== DATASET EXTRACT
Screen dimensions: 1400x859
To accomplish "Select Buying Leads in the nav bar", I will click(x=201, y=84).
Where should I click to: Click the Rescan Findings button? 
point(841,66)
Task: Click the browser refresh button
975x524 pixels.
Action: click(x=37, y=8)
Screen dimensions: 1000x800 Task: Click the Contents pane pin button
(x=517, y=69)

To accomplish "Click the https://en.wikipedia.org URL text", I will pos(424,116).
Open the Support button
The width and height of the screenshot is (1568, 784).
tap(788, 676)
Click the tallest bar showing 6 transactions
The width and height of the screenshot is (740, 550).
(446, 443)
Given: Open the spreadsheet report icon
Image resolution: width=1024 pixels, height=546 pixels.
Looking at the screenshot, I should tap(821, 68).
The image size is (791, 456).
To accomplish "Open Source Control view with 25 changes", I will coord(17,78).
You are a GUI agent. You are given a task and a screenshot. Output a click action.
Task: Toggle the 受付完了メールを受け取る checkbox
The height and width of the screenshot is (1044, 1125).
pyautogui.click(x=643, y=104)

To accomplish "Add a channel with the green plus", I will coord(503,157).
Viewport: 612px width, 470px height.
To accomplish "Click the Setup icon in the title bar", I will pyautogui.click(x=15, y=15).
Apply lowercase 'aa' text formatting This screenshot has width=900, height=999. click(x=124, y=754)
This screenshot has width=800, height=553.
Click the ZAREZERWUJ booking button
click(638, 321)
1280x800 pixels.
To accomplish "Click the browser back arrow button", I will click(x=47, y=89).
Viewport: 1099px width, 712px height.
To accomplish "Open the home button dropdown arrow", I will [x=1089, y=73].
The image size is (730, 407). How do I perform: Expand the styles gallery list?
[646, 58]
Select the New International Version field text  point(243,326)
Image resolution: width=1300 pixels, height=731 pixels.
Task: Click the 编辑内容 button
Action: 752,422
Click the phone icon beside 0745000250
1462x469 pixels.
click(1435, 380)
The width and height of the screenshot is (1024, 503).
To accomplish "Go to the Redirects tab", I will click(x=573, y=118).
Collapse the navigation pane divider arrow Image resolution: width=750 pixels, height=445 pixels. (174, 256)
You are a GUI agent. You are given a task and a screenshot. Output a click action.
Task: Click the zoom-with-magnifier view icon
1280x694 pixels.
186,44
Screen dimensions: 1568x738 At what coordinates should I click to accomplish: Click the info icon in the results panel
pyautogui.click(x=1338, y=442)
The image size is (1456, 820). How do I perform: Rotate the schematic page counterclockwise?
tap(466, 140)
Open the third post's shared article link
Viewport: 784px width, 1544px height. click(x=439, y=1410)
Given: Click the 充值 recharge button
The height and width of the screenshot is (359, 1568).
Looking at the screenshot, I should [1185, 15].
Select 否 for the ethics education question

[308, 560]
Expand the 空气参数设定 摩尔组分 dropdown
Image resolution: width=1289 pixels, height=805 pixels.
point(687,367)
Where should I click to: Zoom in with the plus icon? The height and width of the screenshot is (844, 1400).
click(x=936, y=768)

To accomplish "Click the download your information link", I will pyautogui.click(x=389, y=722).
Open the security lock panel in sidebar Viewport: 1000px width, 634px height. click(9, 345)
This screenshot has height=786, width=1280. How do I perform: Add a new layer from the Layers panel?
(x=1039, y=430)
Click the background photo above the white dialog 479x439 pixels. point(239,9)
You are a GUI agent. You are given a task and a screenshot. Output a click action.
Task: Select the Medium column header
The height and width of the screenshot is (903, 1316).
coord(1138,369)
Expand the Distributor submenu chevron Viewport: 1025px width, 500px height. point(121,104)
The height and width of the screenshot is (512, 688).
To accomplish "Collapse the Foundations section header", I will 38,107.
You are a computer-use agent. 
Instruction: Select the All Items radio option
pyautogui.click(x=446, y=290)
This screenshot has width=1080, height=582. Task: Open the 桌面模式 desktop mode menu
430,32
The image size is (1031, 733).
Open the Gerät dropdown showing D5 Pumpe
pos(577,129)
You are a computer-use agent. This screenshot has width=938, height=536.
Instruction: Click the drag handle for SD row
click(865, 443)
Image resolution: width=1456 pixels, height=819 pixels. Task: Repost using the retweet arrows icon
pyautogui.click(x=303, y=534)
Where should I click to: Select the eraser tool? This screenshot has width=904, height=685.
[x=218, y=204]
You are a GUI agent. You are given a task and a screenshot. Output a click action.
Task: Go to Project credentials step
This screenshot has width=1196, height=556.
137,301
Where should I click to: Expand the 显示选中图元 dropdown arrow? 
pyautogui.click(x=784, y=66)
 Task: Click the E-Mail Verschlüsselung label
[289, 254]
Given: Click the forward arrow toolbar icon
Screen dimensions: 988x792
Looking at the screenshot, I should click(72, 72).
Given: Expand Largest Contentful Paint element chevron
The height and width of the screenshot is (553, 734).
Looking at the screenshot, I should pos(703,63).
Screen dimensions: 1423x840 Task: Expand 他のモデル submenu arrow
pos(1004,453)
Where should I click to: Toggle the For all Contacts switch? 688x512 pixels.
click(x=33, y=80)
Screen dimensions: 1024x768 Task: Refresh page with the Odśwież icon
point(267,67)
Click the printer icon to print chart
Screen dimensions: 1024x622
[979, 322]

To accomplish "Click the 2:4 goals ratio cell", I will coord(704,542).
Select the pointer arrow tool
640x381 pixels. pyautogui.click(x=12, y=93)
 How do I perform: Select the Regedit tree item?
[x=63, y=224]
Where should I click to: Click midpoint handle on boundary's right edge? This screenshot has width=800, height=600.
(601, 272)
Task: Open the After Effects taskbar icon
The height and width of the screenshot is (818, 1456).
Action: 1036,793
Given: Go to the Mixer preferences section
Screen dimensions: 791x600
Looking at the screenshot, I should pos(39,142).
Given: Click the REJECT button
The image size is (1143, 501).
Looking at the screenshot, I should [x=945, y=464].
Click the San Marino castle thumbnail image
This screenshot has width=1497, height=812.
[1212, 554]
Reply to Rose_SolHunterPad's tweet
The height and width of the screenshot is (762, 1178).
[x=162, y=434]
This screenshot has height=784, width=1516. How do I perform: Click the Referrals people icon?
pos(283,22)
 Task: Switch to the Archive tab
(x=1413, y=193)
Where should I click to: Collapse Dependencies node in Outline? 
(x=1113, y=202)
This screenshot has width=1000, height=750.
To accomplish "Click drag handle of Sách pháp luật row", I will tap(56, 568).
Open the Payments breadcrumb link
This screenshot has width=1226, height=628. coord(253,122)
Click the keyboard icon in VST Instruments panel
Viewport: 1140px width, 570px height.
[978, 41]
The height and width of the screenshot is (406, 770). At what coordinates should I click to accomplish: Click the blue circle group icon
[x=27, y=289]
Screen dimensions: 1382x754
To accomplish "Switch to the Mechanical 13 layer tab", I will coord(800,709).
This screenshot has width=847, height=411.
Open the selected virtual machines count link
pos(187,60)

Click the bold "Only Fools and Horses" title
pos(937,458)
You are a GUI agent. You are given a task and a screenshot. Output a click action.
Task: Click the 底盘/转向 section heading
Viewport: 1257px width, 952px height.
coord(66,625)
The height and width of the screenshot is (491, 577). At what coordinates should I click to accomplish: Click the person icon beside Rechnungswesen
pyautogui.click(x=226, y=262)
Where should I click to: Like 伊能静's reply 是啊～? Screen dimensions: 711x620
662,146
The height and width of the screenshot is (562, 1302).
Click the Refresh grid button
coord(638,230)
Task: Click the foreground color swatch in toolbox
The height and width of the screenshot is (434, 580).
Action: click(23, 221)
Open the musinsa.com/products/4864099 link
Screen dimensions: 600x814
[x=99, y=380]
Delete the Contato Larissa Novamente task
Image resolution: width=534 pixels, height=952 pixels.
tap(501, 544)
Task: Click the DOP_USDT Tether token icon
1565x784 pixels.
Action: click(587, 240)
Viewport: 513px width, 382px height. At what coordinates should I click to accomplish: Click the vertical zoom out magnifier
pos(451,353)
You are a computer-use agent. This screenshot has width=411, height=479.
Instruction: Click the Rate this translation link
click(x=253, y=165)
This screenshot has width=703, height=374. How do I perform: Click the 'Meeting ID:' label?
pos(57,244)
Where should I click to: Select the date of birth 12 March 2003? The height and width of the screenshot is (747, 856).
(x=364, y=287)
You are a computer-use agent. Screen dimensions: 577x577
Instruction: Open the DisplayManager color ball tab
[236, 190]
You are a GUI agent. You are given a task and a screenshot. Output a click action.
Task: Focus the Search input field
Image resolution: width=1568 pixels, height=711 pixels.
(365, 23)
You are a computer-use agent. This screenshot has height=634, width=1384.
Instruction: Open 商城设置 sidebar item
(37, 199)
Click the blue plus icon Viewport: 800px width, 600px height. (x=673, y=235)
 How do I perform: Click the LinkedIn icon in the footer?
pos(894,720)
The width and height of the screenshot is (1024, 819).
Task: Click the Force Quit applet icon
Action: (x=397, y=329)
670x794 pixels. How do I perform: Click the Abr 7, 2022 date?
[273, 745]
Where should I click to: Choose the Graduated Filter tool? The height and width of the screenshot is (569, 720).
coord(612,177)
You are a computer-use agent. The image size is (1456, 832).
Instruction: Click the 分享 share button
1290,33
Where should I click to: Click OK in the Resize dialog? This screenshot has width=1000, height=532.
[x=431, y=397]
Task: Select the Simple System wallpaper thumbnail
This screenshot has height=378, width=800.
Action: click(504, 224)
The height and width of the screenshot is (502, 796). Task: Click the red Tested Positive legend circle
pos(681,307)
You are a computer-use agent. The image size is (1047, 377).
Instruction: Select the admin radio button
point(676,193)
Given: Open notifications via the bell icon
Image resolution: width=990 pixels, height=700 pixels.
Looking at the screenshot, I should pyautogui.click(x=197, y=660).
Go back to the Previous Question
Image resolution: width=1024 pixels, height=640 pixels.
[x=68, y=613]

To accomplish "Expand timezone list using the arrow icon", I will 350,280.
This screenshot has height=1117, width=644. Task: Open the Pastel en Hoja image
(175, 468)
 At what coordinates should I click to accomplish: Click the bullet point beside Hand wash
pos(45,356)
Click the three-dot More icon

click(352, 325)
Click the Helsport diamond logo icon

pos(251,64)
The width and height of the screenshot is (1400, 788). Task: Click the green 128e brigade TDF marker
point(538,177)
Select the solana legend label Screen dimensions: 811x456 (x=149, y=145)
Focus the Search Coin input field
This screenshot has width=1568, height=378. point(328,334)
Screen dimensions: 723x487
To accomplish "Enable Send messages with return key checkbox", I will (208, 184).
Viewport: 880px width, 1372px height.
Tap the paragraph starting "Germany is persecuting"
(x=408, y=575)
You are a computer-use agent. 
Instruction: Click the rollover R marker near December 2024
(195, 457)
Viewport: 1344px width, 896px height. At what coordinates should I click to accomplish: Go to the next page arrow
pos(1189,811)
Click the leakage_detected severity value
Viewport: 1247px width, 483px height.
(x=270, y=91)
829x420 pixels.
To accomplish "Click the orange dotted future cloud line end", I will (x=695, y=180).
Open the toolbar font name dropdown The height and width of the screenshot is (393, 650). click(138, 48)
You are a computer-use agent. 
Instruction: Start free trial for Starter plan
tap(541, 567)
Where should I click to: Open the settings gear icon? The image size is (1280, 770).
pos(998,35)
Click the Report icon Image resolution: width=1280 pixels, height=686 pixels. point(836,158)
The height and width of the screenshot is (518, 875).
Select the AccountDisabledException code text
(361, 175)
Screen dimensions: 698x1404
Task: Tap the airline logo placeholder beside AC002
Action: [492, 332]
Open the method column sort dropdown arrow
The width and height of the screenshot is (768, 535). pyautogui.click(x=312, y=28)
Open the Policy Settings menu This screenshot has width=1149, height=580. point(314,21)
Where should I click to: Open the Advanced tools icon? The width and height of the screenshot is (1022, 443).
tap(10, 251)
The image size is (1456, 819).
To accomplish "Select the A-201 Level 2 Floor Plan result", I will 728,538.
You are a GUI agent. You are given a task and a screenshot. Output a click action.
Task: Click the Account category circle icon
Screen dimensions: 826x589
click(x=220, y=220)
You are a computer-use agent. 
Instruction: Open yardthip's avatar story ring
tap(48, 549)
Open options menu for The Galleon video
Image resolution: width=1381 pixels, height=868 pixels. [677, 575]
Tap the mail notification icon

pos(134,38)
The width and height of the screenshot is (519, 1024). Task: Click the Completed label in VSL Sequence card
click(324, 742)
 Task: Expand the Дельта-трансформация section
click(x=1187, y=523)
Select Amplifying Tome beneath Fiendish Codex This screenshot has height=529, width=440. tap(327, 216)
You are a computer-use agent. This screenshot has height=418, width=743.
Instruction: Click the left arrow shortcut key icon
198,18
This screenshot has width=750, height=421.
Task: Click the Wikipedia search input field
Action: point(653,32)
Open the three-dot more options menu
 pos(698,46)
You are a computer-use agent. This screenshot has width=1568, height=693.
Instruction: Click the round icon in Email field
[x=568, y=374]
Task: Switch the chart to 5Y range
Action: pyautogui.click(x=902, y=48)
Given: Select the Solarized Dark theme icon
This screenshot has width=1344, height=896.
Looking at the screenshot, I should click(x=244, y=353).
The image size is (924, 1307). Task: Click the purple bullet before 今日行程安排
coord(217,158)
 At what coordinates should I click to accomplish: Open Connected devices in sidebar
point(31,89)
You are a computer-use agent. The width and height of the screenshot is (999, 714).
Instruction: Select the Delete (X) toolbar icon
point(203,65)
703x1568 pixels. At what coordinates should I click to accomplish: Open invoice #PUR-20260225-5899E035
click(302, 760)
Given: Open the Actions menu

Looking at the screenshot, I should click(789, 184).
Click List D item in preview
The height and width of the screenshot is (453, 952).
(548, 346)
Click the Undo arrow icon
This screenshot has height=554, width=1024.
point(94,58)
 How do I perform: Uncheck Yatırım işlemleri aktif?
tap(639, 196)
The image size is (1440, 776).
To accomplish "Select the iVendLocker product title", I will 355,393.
====
● **TASK TO CARRY OUT**
Which of the lines above contain "thumbnail"? Return them all.

● **RESPONSE FOR THIS EXERCISE**
Click the San Marino castle thumbnail image
Task: Select the Simple System wallpaper thumbnail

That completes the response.